Huell Howser

Huell Howser speaks to a broadcasting class at Chapman University, 2011.

ORANGE, Calif. (September 29, 2011) — California TV icon Huell Howser, who will be presenting a free talk in Chapman University’s Memorial Hall on Thursday, Oct. 13 at 7 p.m., has announced that he will donate all current, past and future episodes of California’s Gold and all his other public television shows – VISITING…with Huell Howser, Road Trip with Huell Howser, California’s Golden Parks, California’s Missions and an array of others — to Chapman so that they can be digitized, put on the web and made available free to a worldwide online audience. 

Howser’s live public talk, “In Search of California’s Gold,” is open to all.  The talk will cover many of Howser’s adventures as the host of the series, the fascinating people he has met along the way, and the wonders of California that he has seen.  There will be an audience Q&A immediately following the talk.  More information: 714-744-7677 or www.chapman.edu/huellhowser.

The university is currently organizing the massive digitization process, and will announce at a later time when the shows will be available online.  Howser is also donating to Chapman between 250 to 300 boxes of material directly related to the series – papers, ephemera and memorabilia – as well as 1,800 books about California, all of which will be housed in the university’s Leatherby Libraries.

The Leatherby Libraries will display part of the Huell Howser collection in an exhibition that will open to the public on October 13 on the library’s second floor.  Audience members are invited to view the collection before or after the talk (the library is open until 2 a.m.).   The exhibition will remain on display through the rest of October.

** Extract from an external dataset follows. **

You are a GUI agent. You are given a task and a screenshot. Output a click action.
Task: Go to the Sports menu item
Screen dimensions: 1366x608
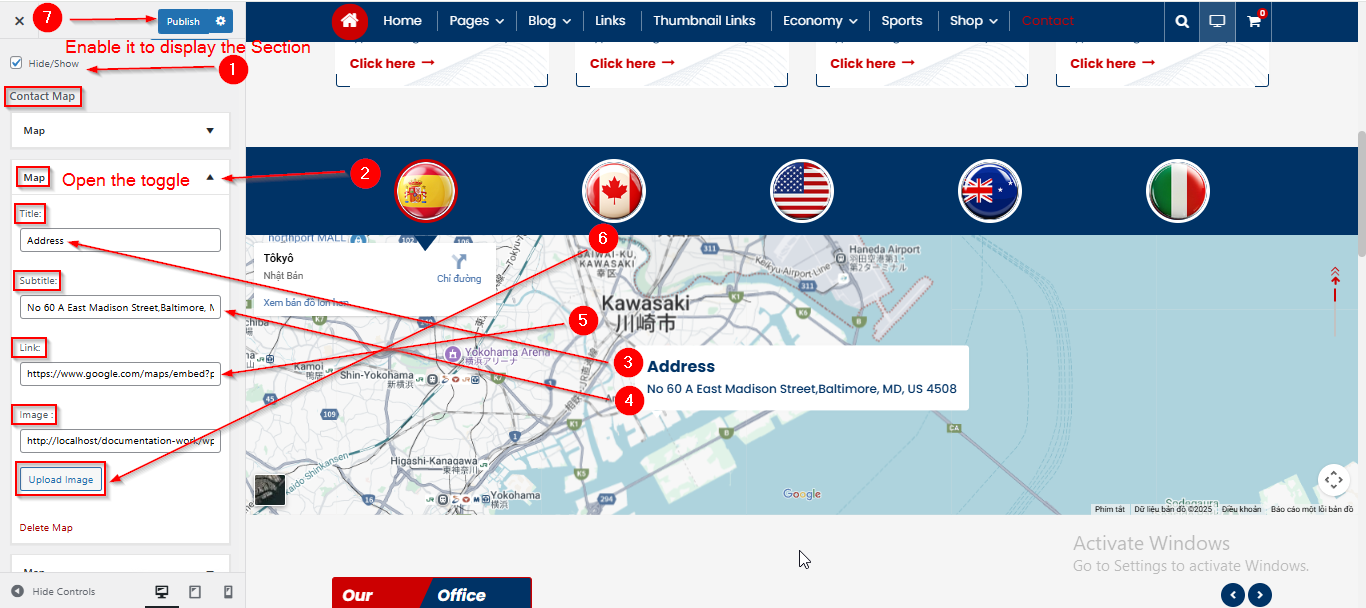tap(901, 21)
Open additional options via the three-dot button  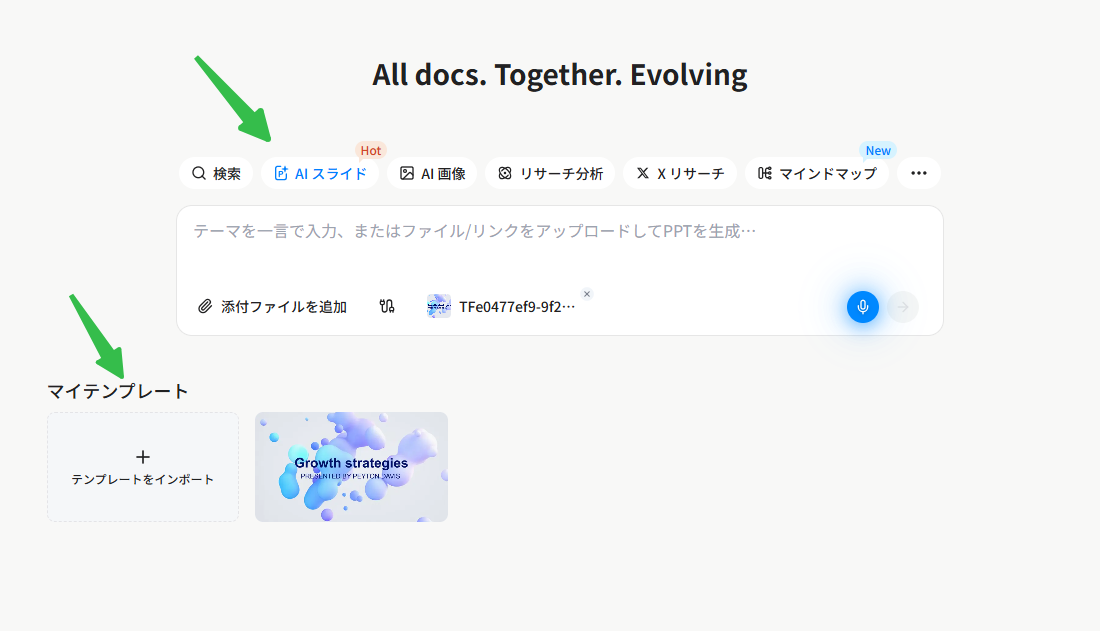click(x=918, y=173)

“I’m so proud to have a permanent home for my life’s work at a university the caliber of Chapman, and I hope it will be used by students and the public to learn about and understand California even better,” said Howser.  “The idea of getting all the shows posted on the web so that everyone – not just students – can always access them for free is very appealing to me.” 

How did he make the initial contact with Chapman University?  “Chapman President Jim Doti sent me a letter  – at one point, he’d heard I’d been in Orange and was sorry he hadn’t been available, and invited me to visit Chapman whenever I was in the area,” said Howser.  “That really impressed me – in this hectic world, to get a personal letter signed by the university president!   That’s the kind of personal contact that resonates with me.   It got me thinking about the legacy of my work and how I wanted it to become available to a wider audience.  After visiting the university several times, Chapman just felt like a very comfortable place for me and my work – there’s nothing but positivity there, and there’s a great energy about learning and lots of plans for the future.  Everyone seems excited to be there.  It just felt like exactly where this collection should go.”

Howser plans to return to Chapman often in the coming months and years.  “I’ll be coming back to speak to history and film classes, to the Town & Gown support group and others.”  His first visit to Chapman classes will happen on Thursday, October 6.